Former Democratic Progressive Party (DPP) chairperson Hsu Hsin-liang (許信良) began a one-man protest in front of the Legislative Yuan yesterday and gave President Ma Ying-jeou (馬英九) a 24-hour deadline to respond to public grievances, threatening an indefinite hunger strike if Ma failed to answer.
Hsu, 70, asked Ma for affirmative responses on three issues — freezing fuel and electricity prices, keeping the ban on US beef imports containing ractopamine residues and a presidential pardon for former president Chen Shui-bian (陳水扁), who is in prison for corruption — before 3pm today.
If Ma failed to respond by that time, Hsu said he would begin an indefinite hunger strike until Ma does.
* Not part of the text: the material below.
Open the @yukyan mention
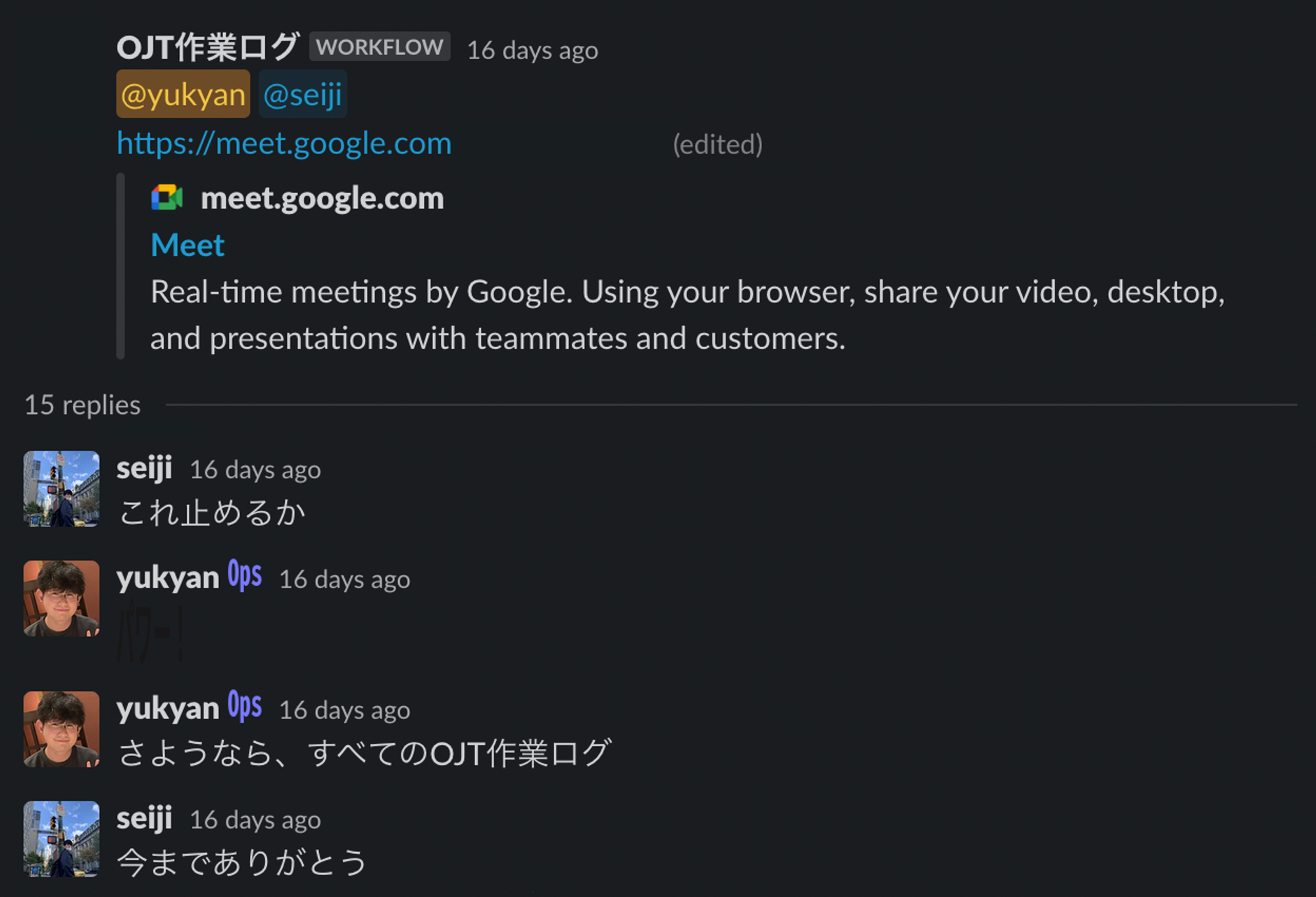 (182, 94)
Photo: George Tsorng, Taipei Times
“I’m doing this because there is no way in Taiwan today that a disqualified president can be brought down and because Ma refuses to listen to the people,” Hsu said.
Hsu said he thought Ma should have responded to public suffering in his inauguration speech yesterday after Saturday’s massive protest organized by the DPP.
“A president of a true democracy could not possibly refuse to listen to the public. A democracy with an authoritarian leader is not a true democracy,” he said.
Since there was no feasible method to replace the president, despite an approval rate of 15 percent, and because recalling Ma was unlikely to work, Hsu said the only thing he could do was to “resort to an intensified individual protest and hope that people would follow my lead to force a change.”
Hsu, who is one of five candidates in the DPP chair-person election on Sunday, denied that his protest was a campaign tactic.